> OBJECTIVE
Turn the data, starting at the beginning and ending at the line that contains "700x560 pixels. point(13,413)", into a two-column CSV with the headers input and output. Give one row for each thing to locate, with it in input and its answer in output, and put every field in quotes with line breaks replaced by spaces.
— start GIVEN DATA —
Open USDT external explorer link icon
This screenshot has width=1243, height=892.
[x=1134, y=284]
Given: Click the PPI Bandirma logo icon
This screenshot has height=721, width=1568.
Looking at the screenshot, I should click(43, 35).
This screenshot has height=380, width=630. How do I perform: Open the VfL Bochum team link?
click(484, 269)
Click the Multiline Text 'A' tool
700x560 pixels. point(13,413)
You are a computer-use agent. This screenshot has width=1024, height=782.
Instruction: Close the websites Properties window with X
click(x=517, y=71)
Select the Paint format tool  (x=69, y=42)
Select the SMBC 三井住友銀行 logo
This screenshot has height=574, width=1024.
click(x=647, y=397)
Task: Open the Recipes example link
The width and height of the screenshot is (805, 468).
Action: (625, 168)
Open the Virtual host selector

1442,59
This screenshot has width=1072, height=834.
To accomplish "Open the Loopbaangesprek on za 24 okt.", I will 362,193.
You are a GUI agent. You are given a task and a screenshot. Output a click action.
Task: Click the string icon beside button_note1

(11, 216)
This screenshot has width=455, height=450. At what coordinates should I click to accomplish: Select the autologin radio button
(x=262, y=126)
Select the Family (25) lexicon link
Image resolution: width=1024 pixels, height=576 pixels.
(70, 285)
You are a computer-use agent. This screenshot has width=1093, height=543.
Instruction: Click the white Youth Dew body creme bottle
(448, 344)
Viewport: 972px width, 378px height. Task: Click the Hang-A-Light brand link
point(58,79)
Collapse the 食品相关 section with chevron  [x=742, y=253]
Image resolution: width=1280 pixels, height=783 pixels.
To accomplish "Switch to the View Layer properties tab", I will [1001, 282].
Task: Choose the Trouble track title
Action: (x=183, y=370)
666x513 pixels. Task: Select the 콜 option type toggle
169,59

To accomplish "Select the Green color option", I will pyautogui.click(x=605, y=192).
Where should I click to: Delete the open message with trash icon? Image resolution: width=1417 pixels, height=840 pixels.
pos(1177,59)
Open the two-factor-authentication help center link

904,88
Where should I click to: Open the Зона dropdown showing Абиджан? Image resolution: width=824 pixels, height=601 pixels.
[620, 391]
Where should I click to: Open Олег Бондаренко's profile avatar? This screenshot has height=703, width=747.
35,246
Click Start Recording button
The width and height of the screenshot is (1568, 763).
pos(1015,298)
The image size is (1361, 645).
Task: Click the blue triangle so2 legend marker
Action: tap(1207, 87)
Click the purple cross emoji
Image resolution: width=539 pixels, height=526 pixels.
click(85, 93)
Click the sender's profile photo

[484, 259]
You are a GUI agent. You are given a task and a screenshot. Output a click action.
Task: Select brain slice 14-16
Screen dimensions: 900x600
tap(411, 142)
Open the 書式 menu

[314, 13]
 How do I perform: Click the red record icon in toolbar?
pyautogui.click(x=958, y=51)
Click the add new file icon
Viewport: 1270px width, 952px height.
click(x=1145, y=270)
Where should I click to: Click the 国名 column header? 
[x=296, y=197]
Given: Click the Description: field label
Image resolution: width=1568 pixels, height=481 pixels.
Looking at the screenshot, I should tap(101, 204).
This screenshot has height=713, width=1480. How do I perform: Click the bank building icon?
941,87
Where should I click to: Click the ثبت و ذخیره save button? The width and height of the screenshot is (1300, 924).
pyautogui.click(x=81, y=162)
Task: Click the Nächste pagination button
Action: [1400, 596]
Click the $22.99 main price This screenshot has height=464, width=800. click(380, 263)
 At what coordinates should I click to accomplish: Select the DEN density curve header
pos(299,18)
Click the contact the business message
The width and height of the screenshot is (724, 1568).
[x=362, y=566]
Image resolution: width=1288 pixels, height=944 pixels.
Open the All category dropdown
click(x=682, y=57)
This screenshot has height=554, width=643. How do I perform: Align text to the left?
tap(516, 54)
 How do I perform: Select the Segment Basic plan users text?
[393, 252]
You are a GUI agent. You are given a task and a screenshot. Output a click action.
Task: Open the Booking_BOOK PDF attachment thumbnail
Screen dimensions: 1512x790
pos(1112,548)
— end GIVEN DATA —
> TASK RESPONSE
input,output
"Open USDT external explorer link icon This screenshot has width=1243, height=892.","[x=1134, y=284]"
"Given: Click the PPI Bandirma logo icon This screenshot has height=721, width=1568.","Looking at the screenshot, I should click(43, 35)."
"This screenshot has height=380, width=630. How do I perform: Open the VfL Bochum team link?","click(484, 269)"
"Click the Multiline Text 'A' tool","700x560 pixels. point(13,413)"